White used a $2,000 loan from her sister to take a two-week project management course titled, “Project Management Professional.” She quit a position paying $17 per hour to do so and became certified in January 2021.
Three months later, White landed a six-figure role as a senior research develop project manager.
“My life is changed,” White expressed in an interview with podcast “Tech Is The New Black.”
She later transitioned to another tech company earning a salary of $163,000 with a $13,000 sign-on bonus as a senior project manager.
Today, she runs her own business full-time.
White’s story shows that you can come from industries outside of tech and still create your own lane — and be successful!
Finding your footing doesn’t have to feel overwhelming. The journey ahead may just be at the tip of your fingerprints, and you simply need some direction to reach your destination.
AfroTech has compiled a list of tips to help those who come from nontraditional backgrounds veer into tech.
Look into certifications you can gain to perform a skill in tech. A degree in technology could take years to acquire while some certifications can be completed in as little as a few weeks.
You will need to pass an exam to obtain a certification showcasing competency in an area of technology.
While learning new skills should not be neglected, you can also tap into your current strengths.

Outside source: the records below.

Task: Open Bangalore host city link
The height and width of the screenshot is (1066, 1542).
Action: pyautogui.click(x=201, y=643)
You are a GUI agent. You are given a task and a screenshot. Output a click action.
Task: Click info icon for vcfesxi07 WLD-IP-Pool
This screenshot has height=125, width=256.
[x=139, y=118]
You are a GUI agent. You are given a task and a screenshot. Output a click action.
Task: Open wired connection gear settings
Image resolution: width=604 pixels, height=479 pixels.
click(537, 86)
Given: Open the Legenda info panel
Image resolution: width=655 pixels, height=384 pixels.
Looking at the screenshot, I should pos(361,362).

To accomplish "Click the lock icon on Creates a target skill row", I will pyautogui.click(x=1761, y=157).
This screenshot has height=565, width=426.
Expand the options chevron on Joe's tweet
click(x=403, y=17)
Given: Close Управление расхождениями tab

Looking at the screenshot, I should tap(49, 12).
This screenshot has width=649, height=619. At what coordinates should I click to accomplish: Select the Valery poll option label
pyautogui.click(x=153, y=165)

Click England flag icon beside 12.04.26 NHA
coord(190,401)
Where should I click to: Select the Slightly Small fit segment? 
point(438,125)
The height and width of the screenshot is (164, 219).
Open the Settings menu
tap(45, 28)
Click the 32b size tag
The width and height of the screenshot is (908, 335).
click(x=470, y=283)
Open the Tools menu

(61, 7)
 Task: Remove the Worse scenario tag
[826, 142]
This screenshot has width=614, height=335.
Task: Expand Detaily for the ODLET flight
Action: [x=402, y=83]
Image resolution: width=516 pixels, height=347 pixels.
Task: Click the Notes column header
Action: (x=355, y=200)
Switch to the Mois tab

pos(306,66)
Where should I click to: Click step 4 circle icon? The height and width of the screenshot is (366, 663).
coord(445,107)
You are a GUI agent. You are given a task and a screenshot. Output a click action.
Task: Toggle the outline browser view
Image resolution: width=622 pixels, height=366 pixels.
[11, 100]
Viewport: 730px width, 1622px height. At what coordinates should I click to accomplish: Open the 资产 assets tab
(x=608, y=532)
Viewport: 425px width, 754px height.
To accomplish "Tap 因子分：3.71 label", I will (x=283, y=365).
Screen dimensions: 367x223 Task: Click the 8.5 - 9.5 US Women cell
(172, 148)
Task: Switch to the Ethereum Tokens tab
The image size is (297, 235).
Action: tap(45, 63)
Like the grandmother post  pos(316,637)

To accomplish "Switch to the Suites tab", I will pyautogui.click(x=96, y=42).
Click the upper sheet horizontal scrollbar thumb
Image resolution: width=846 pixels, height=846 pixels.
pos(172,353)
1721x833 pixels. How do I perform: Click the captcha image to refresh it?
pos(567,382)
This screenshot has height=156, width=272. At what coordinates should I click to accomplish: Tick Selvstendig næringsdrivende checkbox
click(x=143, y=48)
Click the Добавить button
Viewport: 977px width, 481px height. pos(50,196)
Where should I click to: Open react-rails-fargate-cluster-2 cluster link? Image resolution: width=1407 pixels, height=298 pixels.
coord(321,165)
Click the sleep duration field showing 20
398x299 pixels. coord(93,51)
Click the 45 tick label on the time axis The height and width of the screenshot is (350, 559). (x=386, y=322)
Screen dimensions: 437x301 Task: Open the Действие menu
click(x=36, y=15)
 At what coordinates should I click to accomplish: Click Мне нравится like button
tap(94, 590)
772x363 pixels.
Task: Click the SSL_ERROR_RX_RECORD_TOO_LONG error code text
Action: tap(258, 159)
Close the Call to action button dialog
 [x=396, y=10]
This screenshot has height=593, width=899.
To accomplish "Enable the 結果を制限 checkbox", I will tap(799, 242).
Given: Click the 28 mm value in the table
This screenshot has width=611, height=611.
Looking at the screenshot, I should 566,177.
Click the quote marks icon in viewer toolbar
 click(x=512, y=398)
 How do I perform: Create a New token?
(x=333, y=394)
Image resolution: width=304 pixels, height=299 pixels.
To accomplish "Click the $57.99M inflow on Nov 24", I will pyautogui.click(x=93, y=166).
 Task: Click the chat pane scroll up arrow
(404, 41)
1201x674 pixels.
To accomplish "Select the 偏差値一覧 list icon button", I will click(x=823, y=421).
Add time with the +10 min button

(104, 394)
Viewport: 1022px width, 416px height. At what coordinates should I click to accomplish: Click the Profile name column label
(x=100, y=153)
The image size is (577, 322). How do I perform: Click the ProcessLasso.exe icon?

There are transferable skills that could be applicable to tech roles such as teamwork, relationship building, prioritization, and responsiveness, to name a few.
“The other part is really understanding the current skills that you have because a lot of people are afraid to transition into these types of roles because they feel as though they don’t know the landscape of tech,” White said. “So really look at the skill sets that you have already from your experience. Are you naturally organized? Are you a good communicator? Do you already know how to lead? Those types of things.”
You Don't Have To Work At A Tech Company To Be In Tech
While you develop skills, also note you don’t have to work at a tech company to be in tech. You’ll find certain skills transfer across industries. For White, she was employed with a healthcare company while earning $163,000 as a project manager.
“I was working for a healthcare company doing tech there,” White explained. “I was a project manager. So you don’t have to be at Meta, you don’t have to be at Twitter, you don’t have to be at Amazon to be considered someone who works in tech. I mean the digital transformation age is now, and all of these companies with their antiquated processes and their antiquated ways that they do things have to transition into the digital age, and they need people who have experience that the end user would have.”
Attend Industry Events
Consider attending industry events, locally or in other states. This can be a great way to gain access to entry-level positions at companies.
AfroTech Conference will be held in Austin, Texas, in November 2023, and it has helped some Black professionals such as Alaere Jituboh land jobs. As AfroTech previously told you, she secured a job with GoDaddy on its foundations and digital care team.
“Be open, be curious and let your passions lead you,” Jituboh told AfroTech. “Remember: It’s more about you interviewing them than it is about them interviewing you. So don’t be afraid to ask the tough questions and walk away if you feel it’s not a good fit.”